In the book of 2 Corinthians, the Apostle Paul says, “for godly grief produces a repentance that leads to salvation without regret, whereas worldly grief produces death (7:10). Godly sorrow. That’s what we should desire. But what is godly sorrow? 

Thomas Watson says that godly sorrow is sorrow for the offense rather than punishment. My kids may say they’re sorry, not because they agonize over offending me, but because they don’t want to lose their toy. Second, godly sorrow is sorrow not only for the offense but the desire to transgress. According to Watson, “he [the true mourner] grieves the root of bitterness even though it never blossoms into act.” Godly grief is tremendous grief. Again, Watson is helpful. He states, “we are to find as much bitterness in weeping for sin as ever we found sweetness in committing it.” 

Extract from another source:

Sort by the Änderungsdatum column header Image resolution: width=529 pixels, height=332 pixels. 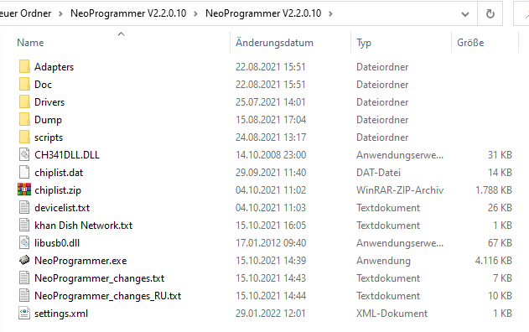[x=274, y=43]
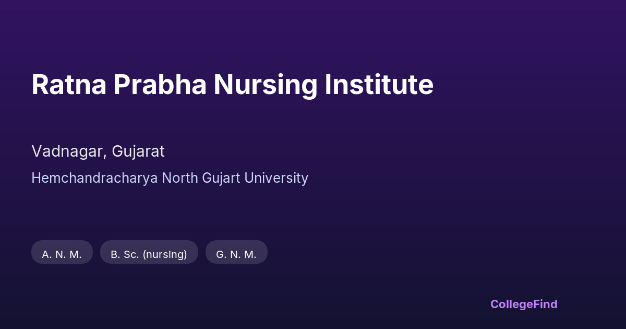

As convicting as these words are, I have some encouraging words for you. If you reread Joel 2:13, you will see that our repentance and return to the Lord are rooted in the character of God. We read, following the command to repent and return, “for he is gracious and merciful, slow to anger, and abounding in steadfast love; and he relents over disaster (v.13).” Amazing. God is slow to anger and quick to forgive. He will not despise a broken and contrite heart (Ps. 51:17). Christian, we serve a gracious and merciful God. Rejoice! Rejoice in His goodness, but also in the reality that He calls us to repent. He calls for us to return instead of pouring out wrath the moment we commit an offense. Grace. Thank you, God, for grace. 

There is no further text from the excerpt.